2. Simulating Data Streaming

Instead of integrating with Twitter or other live sources, we’ll simulate streaming by sending a dummy array of comments to Kinesis. Due to the restriction I faced when trying to get the Twitter/X API v2 access, I chose to go with dummy data for now.

Run the following code in your local to stimulate Real-Time data:

import boto3
import json

# Initialize Kinesis client
kinesis_client = boto3.client('kinesis', region_name='us-east-1')

# Simulated comments
comments = [
    {"text": "I love using AWS, it's fantastic!"},
    {"text": "The UI is quite confusing, not happy."},
    {"text": "Kinesis is great for real-time data."},
    {"text": "This feature is so frustrating, it wastes time."}
]

# Stream data to Kinesis
for comment in comments:
    response = kinesis_client.put_record(
        StreamName='SentimentStream',
        Data=json.dumps(comment),
        PartitionKey='partition1'
    )
    print(f"Sent: {comment['text']} with response {response}")

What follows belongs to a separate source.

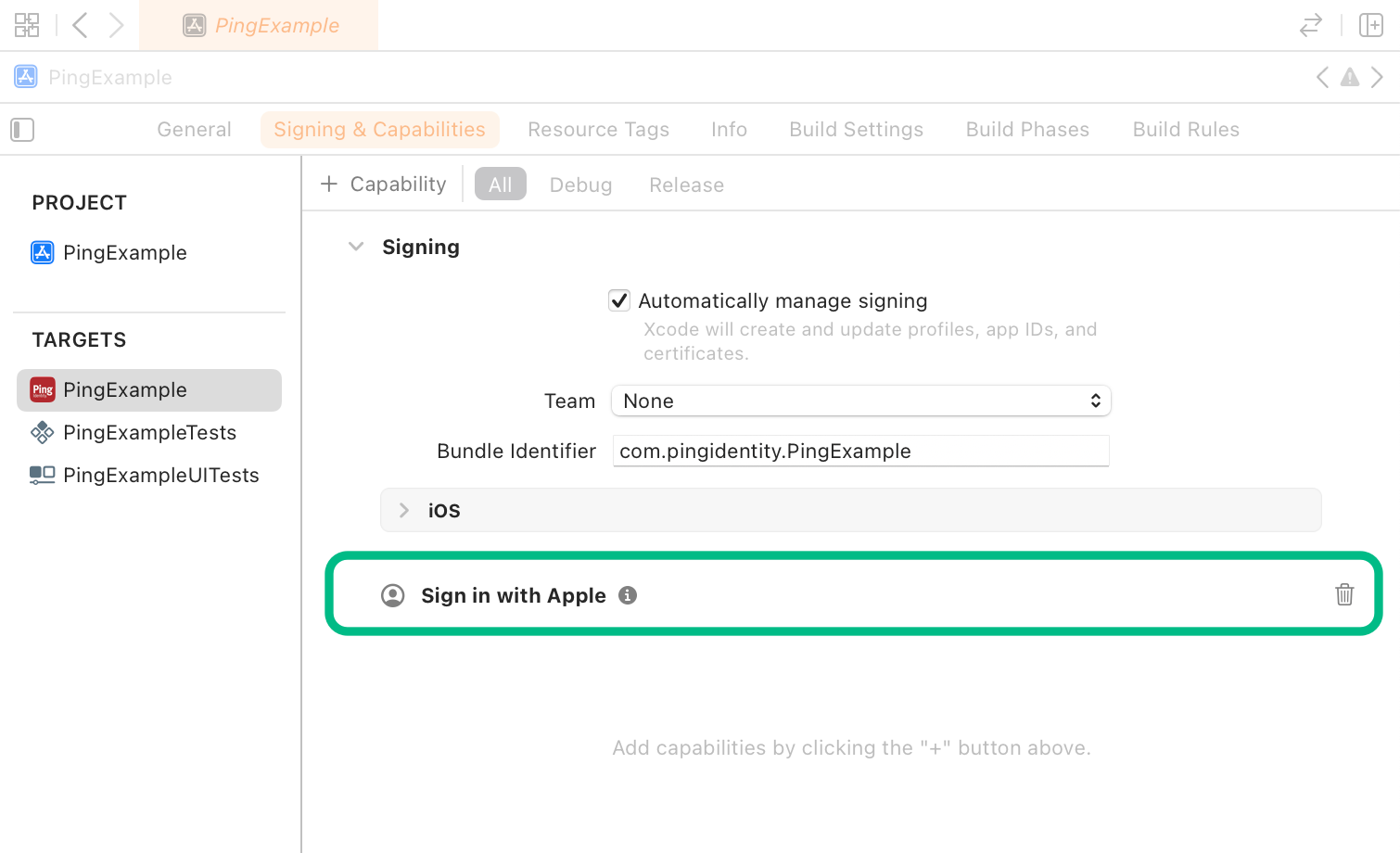The width and height of the screenshot is (1400, 853).
Task: Uncheck Automatically manage signing
Action: 618,299
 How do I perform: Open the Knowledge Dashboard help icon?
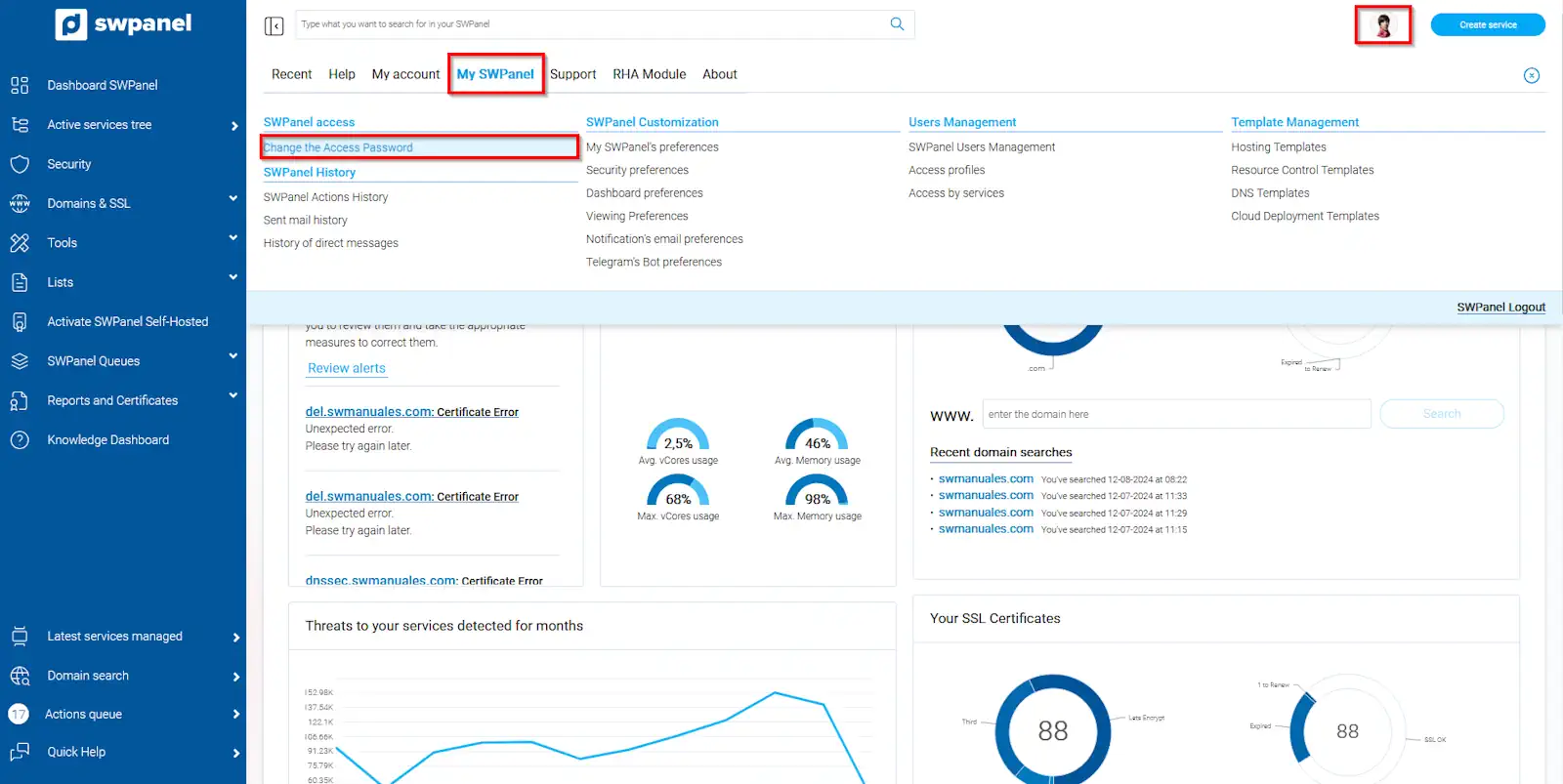pos(20,440)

3. Setting Up the Lambda Function

Create a Lambda function to process Kinesis records and analyze sentiments using AWS Comprehend. Attach an IAM role with permissions for Kinesis, Comprehend, and SES.

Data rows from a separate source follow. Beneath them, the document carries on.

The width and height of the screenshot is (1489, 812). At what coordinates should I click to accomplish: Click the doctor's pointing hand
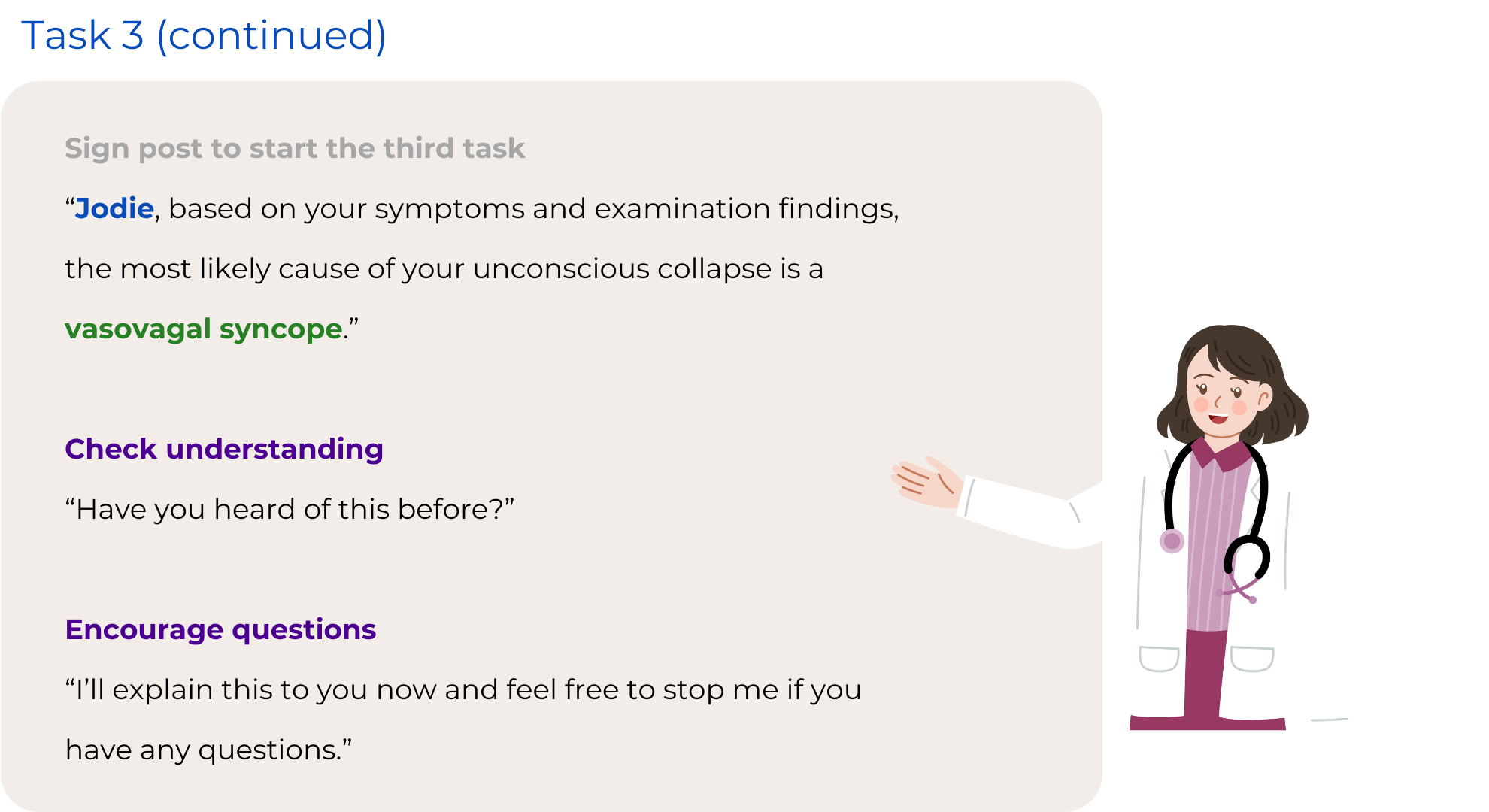point(926,483)
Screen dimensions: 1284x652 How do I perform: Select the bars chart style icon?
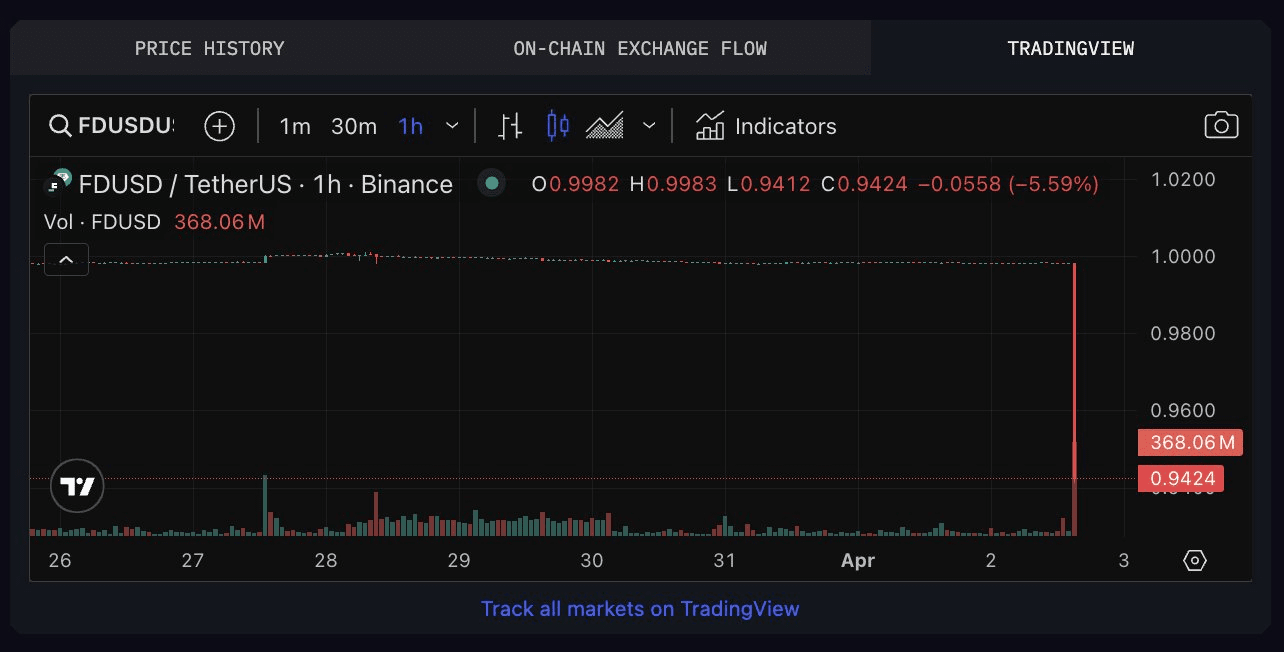tap(509, 126)
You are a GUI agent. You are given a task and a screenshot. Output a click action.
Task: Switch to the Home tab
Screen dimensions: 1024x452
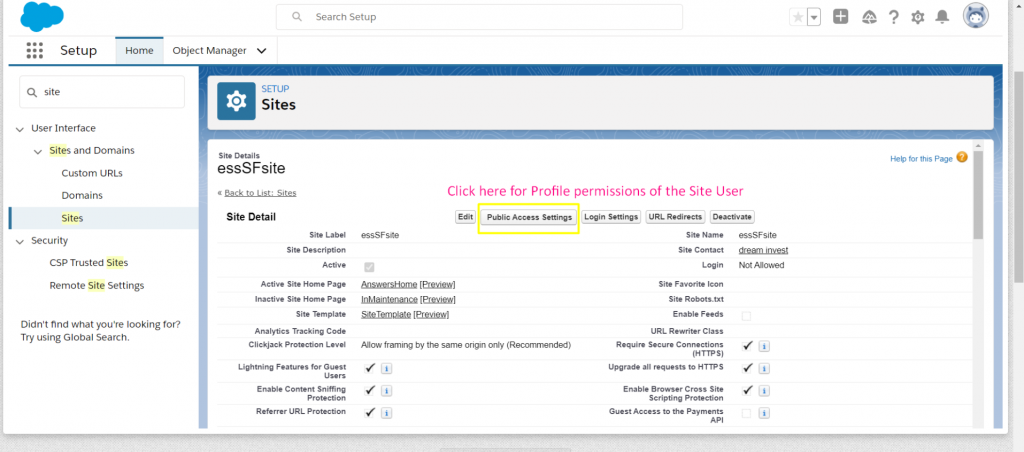(139, 50)
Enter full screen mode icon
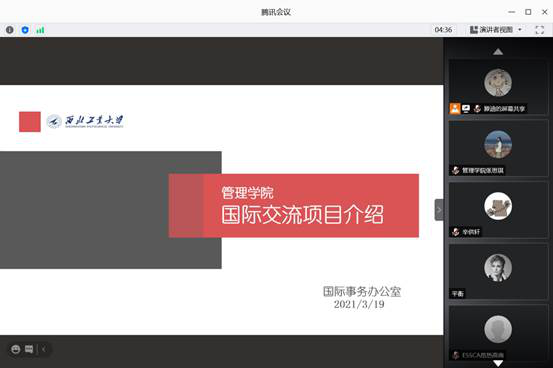This screenshot has height=368, width=553. coord(540,30)
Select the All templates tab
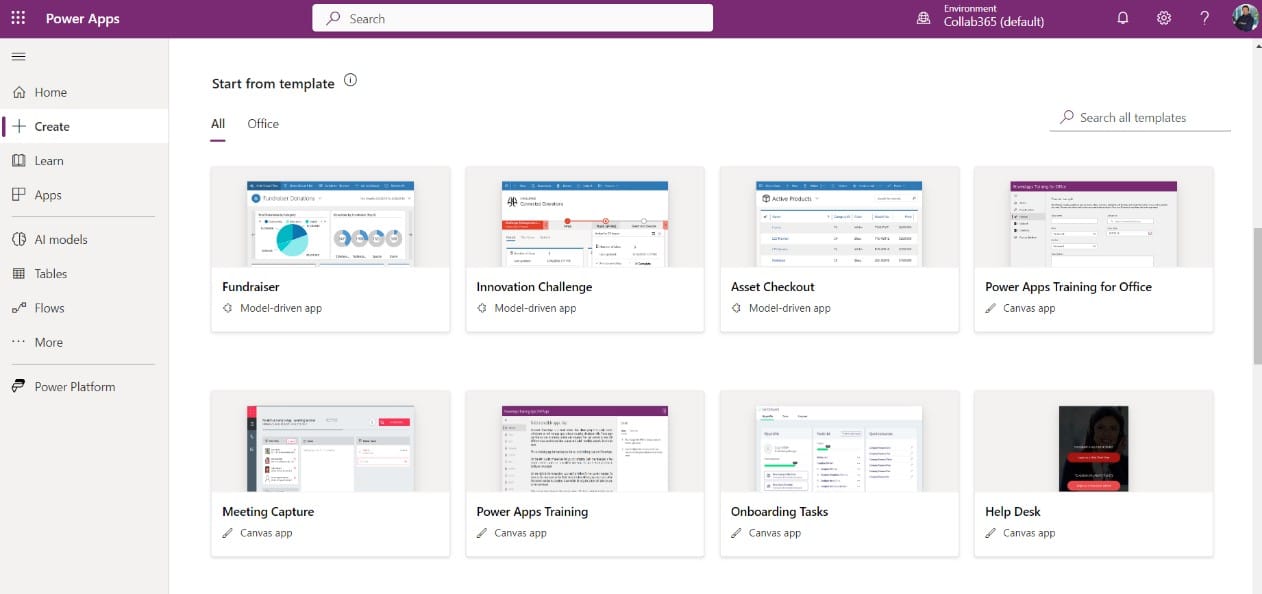 (218, 124)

Deploy the following code to your Lambda function.

import boto3
import json

comprehend = boto3.client('comprehend')
ses = boto3.client('ses')

def lambda_handler(event, context):
    for record in event['Records']:
        # Decode Kinesis data
        data = json.loads(record['kinesis']['data'])
        
        # Perform sentiment analysis
        sentiment = comprehend.detect_sentiment(Text=data['text'], LanguageCode='en')
        
        # Check if the sentiment is negative
        if sentiment['Sentiment'] == 'NEGATIVE':
            print(f"Negative sentiment detected: {data['text']}")
            
            # Send alert email
            ses.send_email(
                Source='your-email@example.com',
                Destination={'ToAddresses': ['alert-email@example.com']},
                Message={
                    'Subject': {'Data': 'Negative Sentiment Alert'},
                    'Body': {'Text': {'Data': f"Negative comment: {data['text']}"}}
                }
            )
    return {"statusCode": 200, "body": "Processing completed"}

3. Setting Up the AWS SES in the console

  • Set the AWS SES and sender and receiver verification email for implementation purposes.

4. Testing the Workflow

  1. Simulate streaming data into the Kinesis stream using the Python script.
  2. Trigger the Lambda function by connecting it to the Kinesis stream in the AWS console.
  3. Monitor the Lambda logs for processed records and email alerts for negative sentiments.

Future Enhancements

This solution can be extended and improved in the following ways:

1. Integration with Real-Time Data Sources

  • Replace the dummy array with real-time data from sources like Twitter (via the Twitter API v2) or other public data streams.

2. Enhanced Analytics

  • Additional AWS services like Amazon QuickSight can be used to visualize sentiment trends over time.
  • Store processed data in Amazon S3 or DynamoDB for historical analysis.

3. Sentiment Categorization

  • Instead of only identifying negative sentiments, categorize and take different actions for positive, neutral, and mixed sentiments.

4. Machine Learning Integration

  • Implement custom sentiment models using Amazon SageMaker for domain-specific sentiment analysis.

5. Scalability

  • Add Auto Scaling policies for the Kinesis stream to handle large-scale data.
  • Use Step Functions for complex workflows.

6. Multi-Channel Notifications

  • Integrate with Amazon SNS or third-party services like Slack for broader notification options.